Sammlung Kleinstrass/Kester

Paul Ludwig Kleinstrass wurde am 14. Dezember 1925 in Wiesbaden geboren. Er und seine Schwester Helene (am 12. Dezember 1923, ebenfalls in Wiesbaden, geboren) konnten 1938 und 1939 kurz nacheinander Deutschland verlassen. Helene emigrierte zu Verwandten in die USA, Paul gelangte mit einem Kindertransport nach Schweden.

Im Gegensatz dazu scheiterten die Ausreiseversuche der Eltern und der Großmutter: Der Vater Albert Kleinstrass (geboren am 8. März 1883 in Bredenborn, Kreis Höxter in Westfalen) und die Mutter Johanna (geb. Baum, am 11. August 1897 in Wiesbaden) wurden am 1. September 1942 zunächst nach Theresienstadt deportiert, dann nach Auschwitz gebracht und dort im Januar 1943 ermordet. Die Großmutter Emilie Baum (geb. Baer, am 5. Dezember 1876 in Wiesbaden) wurde ebenfalls am 1. September 1942 nach Theresienstadt verschleppt und starb dort noch vor dem geplanten Weitertransport am 12. Mai 1944.

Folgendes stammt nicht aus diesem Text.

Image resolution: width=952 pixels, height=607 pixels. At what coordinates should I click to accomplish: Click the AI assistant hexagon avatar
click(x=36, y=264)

Der erhaltene Briefwechsel umfasst die Briefe der Eltern und der Großmutter aus Deutschland an Paul Kleinstrass in Schweden. Nach ihrer Deportation konnten die Eltern und die Großmutter Postkarten aus Theresienstadt verschicken, die ebenfalls Bestandteil des Nachlasses sind. Sowohl die Briefe als auch die Postkarten unterlagen der Zensur, was noch an vereinzelten Schwärzungen nachzuvollziehen ist. Die sehr persönlichen Briefe vermitteln einen Eindruck der Lebensumstände der Zurückgebliebenen und von deren vergeblicher Hoffnung auf Rettung.

Paul Kleinstrass emigrierte später in die USA, nach New York und Los Angeles, wo er, verheiratet mit der 1924 in Berlin geborenen Susanne Jeanette Luft, unter dem Namen Paul L. Kester lebt. Der Sohn Daniel John Kester wurde 1954 geboren.